ACTIVITY ::
Report each line of the data that includes the word "beside".

INPUT DATA ::
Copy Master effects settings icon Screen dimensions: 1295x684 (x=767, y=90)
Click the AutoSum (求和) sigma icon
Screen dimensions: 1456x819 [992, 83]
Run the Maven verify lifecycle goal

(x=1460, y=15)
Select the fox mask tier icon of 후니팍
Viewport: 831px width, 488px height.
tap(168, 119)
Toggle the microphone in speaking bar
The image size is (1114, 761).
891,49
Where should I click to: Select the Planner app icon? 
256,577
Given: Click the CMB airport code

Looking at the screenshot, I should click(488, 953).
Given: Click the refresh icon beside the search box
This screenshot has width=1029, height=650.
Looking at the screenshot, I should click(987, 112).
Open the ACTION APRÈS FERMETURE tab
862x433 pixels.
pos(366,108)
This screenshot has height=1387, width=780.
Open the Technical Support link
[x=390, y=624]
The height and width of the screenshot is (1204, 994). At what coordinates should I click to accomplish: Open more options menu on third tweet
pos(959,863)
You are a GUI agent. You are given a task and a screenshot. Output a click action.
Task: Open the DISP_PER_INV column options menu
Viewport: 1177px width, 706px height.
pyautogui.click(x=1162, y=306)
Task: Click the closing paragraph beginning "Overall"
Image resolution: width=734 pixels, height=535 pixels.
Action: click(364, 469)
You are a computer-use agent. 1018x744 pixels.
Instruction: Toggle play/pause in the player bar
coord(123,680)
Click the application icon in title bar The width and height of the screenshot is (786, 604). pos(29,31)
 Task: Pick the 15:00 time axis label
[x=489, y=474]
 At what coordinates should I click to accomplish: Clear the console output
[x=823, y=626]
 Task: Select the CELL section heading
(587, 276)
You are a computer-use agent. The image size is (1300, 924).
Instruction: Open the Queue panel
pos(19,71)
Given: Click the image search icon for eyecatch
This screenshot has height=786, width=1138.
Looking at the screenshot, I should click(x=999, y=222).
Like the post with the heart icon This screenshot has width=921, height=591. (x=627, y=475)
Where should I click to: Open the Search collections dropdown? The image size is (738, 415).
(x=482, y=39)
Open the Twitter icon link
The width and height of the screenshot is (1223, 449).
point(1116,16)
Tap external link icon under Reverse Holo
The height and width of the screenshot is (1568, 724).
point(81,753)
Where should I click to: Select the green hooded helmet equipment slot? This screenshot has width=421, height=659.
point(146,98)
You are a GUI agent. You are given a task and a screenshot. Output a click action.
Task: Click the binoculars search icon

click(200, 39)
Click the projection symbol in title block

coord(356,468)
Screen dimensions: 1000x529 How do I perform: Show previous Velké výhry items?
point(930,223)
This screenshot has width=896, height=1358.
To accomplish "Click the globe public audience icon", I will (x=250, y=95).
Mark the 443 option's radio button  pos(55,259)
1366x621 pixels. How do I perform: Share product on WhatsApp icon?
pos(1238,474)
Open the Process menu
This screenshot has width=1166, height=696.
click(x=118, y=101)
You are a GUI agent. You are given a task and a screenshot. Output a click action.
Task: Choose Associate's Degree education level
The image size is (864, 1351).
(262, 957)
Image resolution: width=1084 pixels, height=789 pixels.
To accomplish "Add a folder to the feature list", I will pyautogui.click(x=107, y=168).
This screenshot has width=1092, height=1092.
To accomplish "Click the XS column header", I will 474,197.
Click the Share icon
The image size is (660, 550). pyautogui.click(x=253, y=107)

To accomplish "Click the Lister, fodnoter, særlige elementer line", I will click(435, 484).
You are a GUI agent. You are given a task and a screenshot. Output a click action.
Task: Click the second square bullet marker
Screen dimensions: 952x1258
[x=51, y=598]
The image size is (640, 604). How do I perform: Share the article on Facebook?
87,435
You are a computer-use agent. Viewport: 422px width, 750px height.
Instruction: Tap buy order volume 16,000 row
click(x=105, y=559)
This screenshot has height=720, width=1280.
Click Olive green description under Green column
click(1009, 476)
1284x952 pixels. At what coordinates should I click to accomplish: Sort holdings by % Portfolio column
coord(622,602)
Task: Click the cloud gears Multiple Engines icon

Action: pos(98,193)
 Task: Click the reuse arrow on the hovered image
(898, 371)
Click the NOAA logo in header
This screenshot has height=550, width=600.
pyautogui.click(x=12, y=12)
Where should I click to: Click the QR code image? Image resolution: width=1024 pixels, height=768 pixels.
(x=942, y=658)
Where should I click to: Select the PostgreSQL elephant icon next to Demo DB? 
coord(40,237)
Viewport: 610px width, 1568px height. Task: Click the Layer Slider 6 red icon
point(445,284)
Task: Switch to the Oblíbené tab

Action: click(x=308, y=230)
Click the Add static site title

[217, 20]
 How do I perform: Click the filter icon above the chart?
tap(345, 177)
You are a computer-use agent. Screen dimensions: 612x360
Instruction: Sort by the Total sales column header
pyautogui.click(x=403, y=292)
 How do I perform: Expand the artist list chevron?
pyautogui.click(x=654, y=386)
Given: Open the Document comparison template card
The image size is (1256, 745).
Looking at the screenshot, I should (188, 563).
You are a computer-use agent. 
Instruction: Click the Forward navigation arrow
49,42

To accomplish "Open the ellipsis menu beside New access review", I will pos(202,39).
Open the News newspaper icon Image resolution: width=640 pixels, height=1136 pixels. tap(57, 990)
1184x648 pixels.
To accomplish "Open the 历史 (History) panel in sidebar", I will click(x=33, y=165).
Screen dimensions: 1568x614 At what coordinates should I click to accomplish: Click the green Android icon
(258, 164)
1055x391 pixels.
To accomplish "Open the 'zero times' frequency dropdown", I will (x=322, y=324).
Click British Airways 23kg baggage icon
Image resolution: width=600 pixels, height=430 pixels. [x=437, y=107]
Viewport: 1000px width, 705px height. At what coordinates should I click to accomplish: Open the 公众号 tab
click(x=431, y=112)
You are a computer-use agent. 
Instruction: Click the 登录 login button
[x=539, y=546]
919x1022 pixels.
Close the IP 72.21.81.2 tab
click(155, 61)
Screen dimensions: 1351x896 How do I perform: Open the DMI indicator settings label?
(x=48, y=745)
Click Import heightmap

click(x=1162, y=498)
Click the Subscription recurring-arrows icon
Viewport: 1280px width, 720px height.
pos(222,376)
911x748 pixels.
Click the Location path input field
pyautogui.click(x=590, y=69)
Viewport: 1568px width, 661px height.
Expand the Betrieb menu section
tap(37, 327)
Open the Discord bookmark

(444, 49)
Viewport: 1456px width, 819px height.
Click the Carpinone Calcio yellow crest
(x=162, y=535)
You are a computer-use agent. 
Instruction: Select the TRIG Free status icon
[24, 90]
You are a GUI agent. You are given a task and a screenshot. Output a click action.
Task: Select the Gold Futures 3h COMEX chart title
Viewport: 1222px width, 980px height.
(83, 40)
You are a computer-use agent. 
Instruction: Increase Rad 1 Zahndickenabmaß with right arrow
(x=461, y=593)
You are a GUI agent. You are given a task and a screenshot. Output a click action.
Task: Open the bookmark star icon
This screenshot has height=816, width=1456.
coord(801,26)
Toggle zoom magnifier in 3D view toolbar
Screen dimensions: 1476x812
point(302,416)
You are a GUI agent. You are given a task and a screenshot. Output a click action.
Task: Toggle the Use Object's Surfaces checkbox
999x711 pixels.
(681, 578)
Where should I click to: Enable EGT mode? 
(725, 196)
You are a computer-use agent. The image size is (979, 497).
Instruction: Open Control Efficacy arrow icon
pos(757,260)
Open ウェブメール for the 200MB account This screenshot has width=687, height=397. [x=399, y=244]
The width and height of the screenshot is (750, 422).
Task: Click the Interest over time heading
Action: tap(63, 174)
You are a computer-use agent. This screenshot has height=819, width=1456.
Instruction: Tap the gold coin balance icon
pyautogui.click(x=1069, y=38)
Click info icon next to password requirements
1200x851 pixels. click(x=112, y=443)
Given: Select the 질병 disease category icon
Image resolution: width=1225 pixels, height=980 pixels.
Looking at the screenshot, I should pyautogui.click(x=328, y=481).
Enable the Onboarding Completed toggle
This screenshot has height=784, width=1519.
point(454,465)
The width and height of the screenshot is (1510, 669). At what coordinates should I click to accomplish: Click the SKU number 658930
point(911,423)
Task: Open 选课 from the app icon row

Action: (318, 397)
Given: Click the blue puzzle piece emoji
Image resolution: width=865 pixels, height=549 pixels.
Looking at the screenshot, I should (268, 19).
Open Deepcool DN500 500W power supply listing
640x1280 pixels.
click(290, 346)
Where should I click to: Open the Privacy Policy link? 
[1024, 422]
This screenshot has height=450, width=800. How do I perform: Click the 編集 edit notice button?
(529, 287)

SOLUTION FOR THIS PROBLEM ::
Given: Click the refresh icon beside the search box
To accomplish "Open the ellipsis menu beside New access review", I will pos(202,39).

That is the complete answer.